[RECORDS PROVIDED — start]

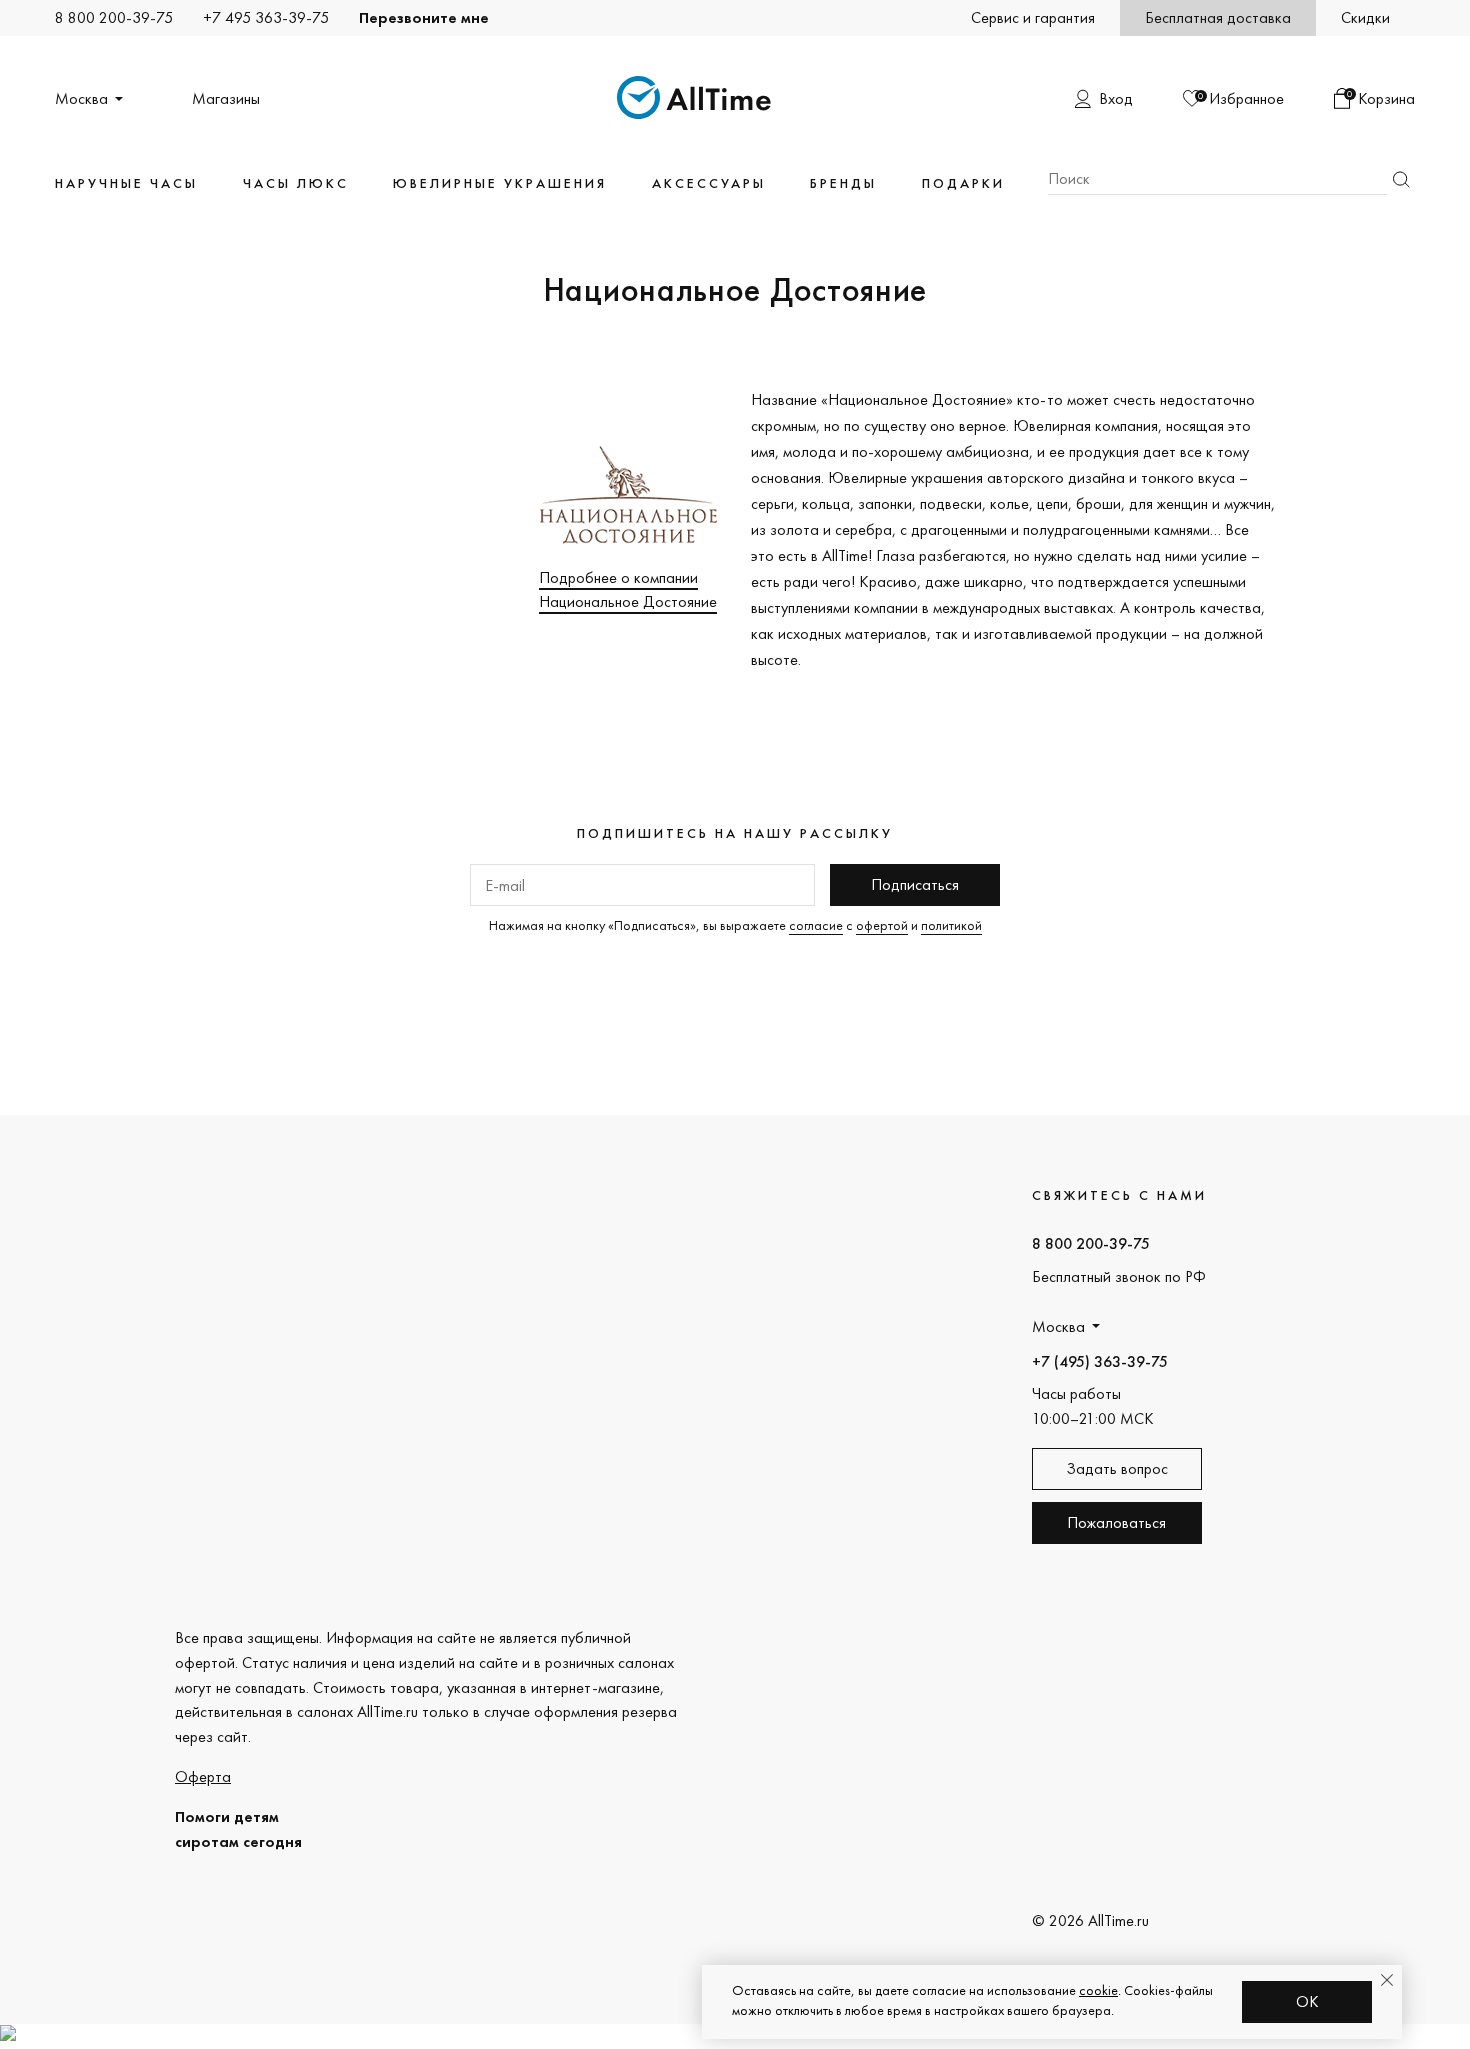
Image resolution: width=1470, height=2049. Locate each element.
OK (1307, 2001)
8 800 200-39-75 (114, 17)
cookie (1098, 1990)
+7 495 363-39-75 (266, 17)
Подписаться (915, 884)
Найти (1401, 179)
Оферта (203, 1776)
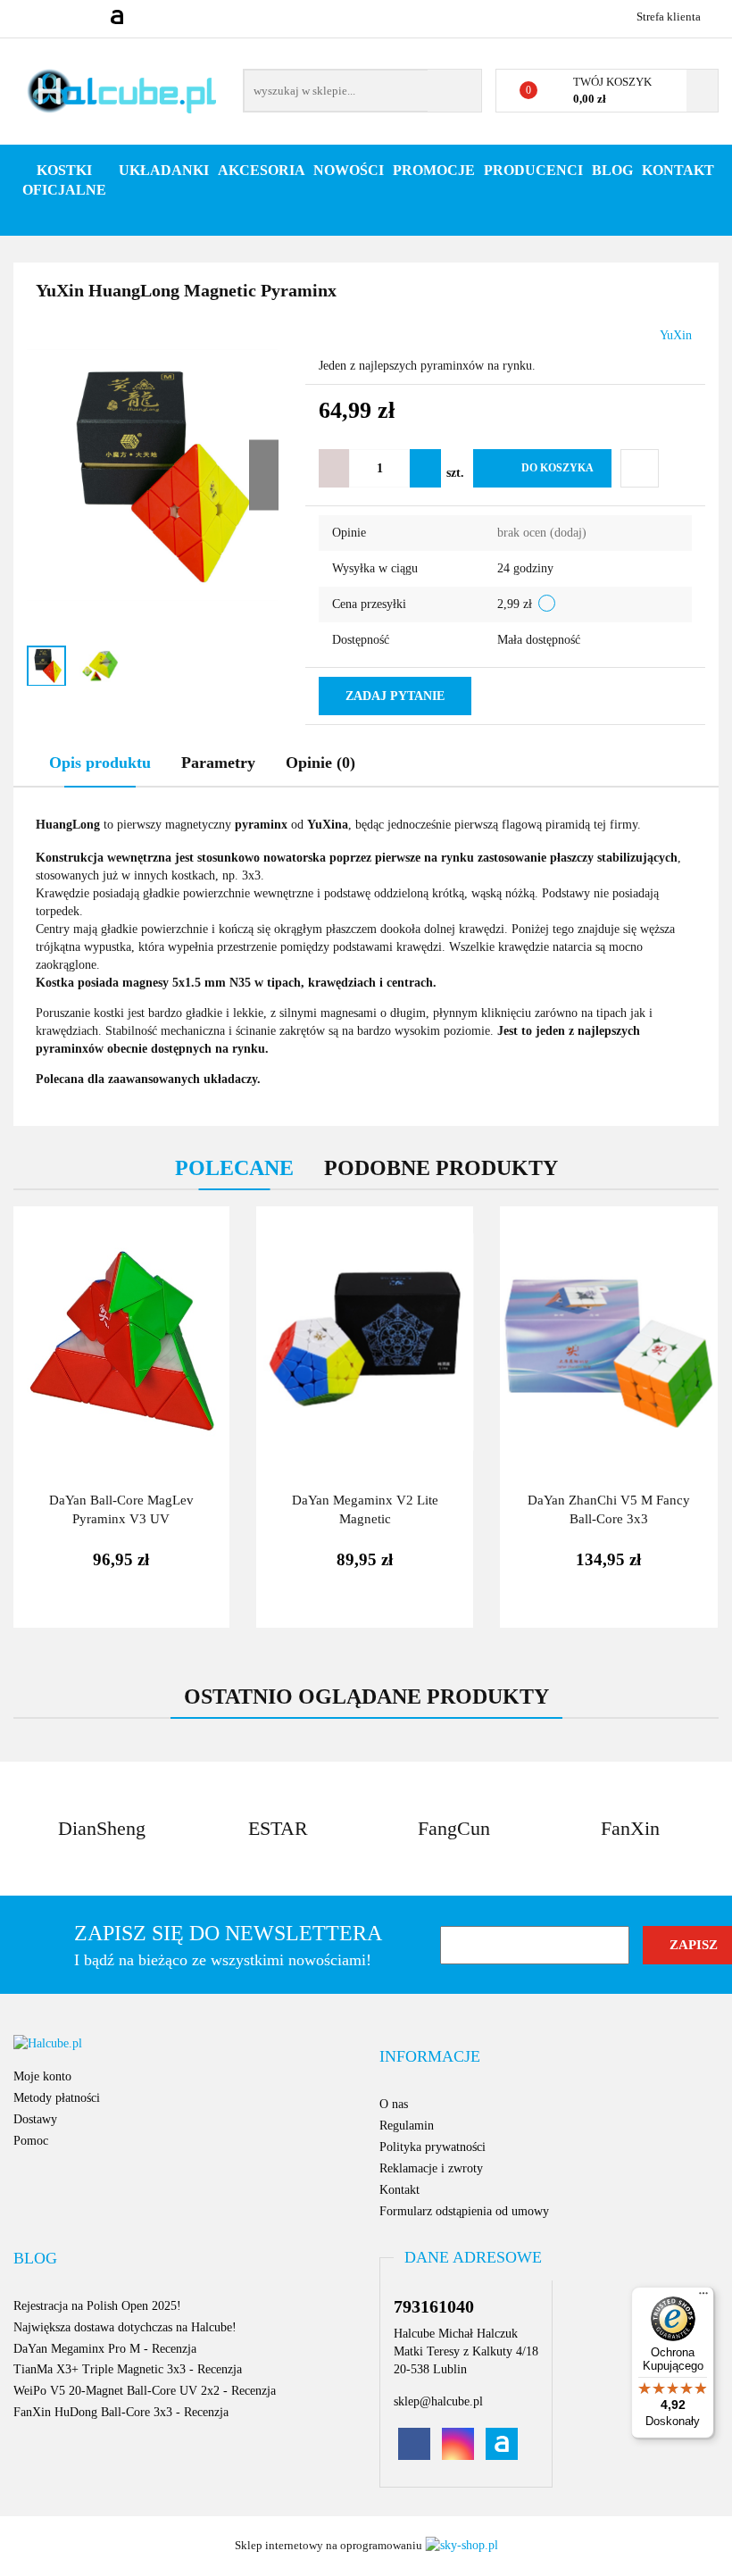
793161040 (29, 16)
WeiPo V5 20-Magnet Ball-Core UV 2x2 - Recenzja (144, 2390)
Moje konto (42, 2076)
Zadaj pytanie (395, 696)
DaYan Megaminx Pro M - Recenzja (104, 2348)
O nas (393, 2104)
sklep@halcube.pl (438, 2401)
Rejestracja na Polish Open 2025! (97, 2306)
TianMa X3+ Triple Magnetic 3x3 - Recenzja (127, 2369)
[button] (429, 2057)
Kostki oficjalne (64, 180)
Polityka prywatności (432, 2147)
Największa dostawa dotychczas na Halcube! (125, 2327)
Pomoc (30, 2140)
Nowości (348, 170)
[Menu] (703, 2297)
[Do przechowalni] (639, 468)
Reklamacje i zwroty (431, 2168)
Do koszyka (557, 468)
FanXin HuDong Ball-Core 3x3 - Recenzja (121, 2412)
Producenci (533, 170)
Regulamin (406, 2125)
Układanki (164, 170)
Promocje (434, 170)
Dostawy (35, 2119)
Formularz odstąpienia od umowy (464, 2211)
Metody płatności (56, 2098)
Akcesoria (261, 170)
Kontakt (678, 170)
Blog (612, 170)
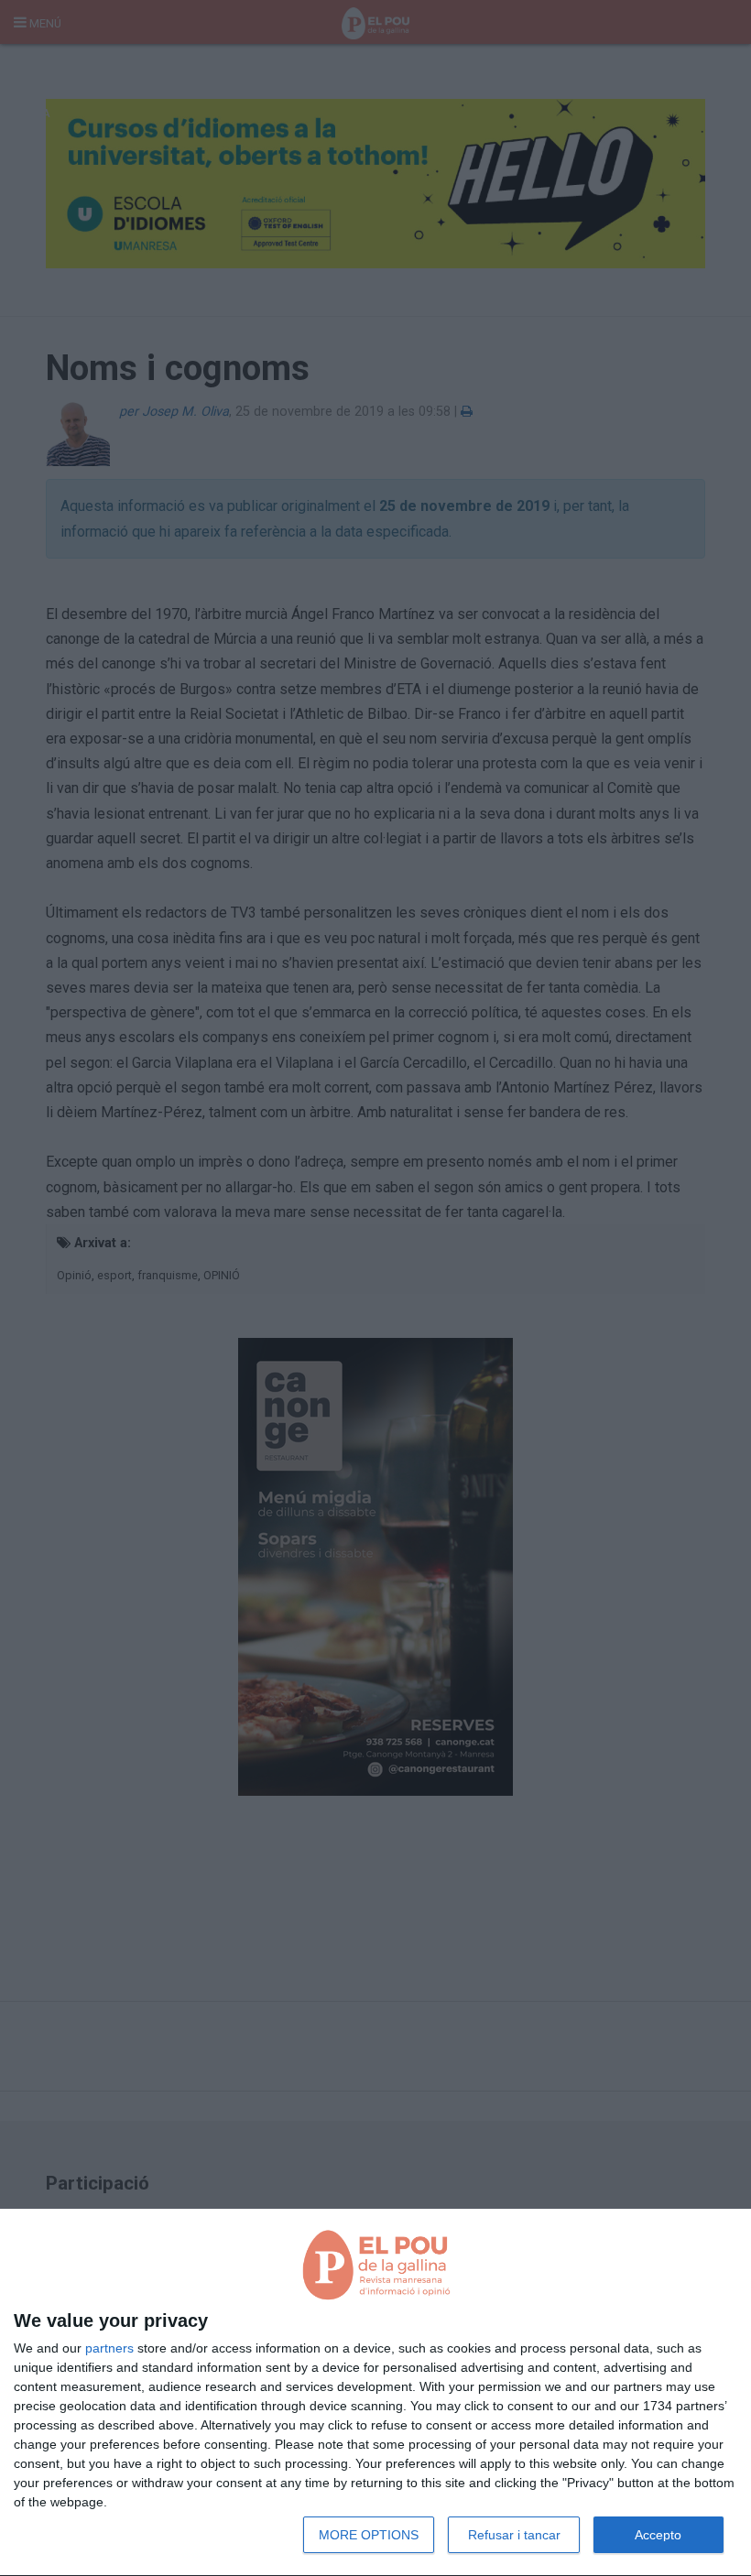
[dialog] (375, 2393)
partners (109, 2348)
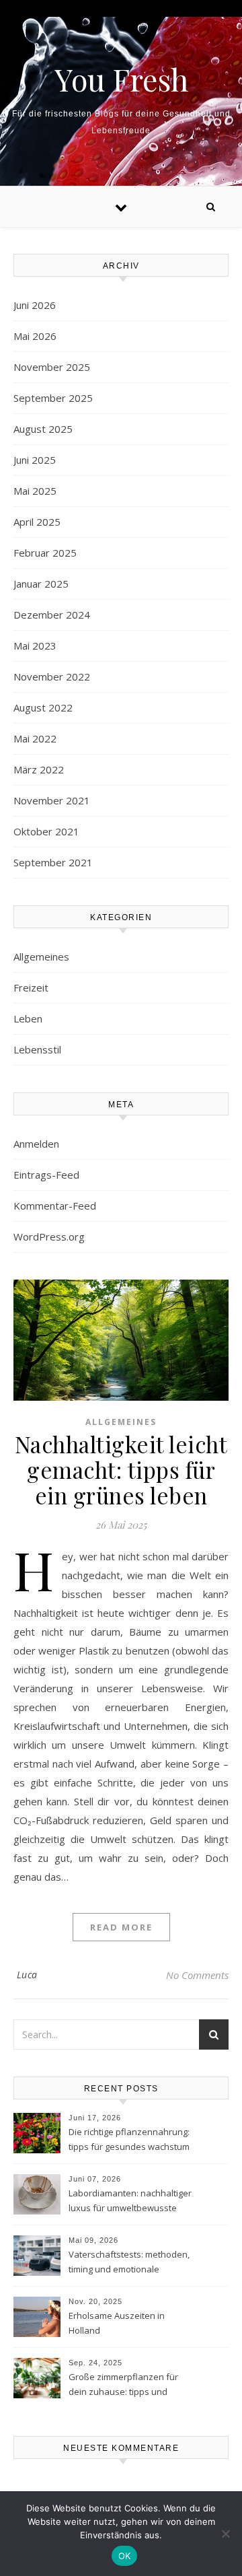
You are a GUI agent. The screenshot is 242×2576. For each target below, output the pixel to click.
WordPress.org (49, 1236)
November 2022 (51, 676)
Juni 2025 (34, 459)
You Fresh (121, 79)
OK (124, 2555)
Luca (27, 1974)
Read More (121, 1927)
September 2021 (53, 862)
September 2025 (53, 398)
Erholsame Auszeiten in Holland (117, 2322)
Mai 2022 (34, 738)
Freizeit (30, 987)
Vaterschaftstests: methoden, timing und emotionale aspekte (129, 2263)
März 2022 (38, 769)
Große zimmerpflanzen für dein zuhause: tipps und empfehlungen (123, 2385)
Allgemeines (41, 956)
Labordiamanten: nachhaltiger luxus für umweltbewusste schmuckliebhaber (130, 2202)
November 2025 (51, 367)
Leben (27, 1018)
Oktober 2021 (46, 831)
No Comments (197, 1975)
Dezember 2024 (51, 614)
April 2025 (37, 521)
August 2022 (43, 707)
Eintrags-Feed (46, 1174)
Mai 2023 (34, 645)
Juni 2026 (34, 305)
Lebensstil (37, 1049)
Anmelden (36, 1143)
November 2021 (51, 800)
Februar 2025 (45, 552)
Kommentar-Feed (54, 1205)
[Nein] (225, 2533)
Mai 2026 (34, 336)
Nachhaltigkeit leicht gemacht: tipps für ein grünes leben (121, 1469)
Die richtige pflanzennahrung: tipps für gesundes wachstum (129, 2139)
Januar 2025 (41, 583)
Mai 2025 (34, 490)
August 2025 (43, 429)
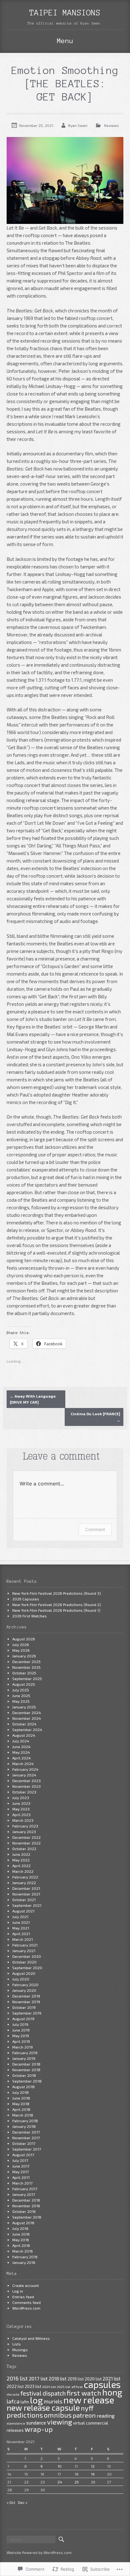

[RECORDS PROVIDED — finish]

> WHAT TO DO: Scan the data, and report each line that uses the word "November".

> WORKED SOLUTION:
November 2022 (51, 676)
November 2025 (51, 367)
November 2021 (51, 800)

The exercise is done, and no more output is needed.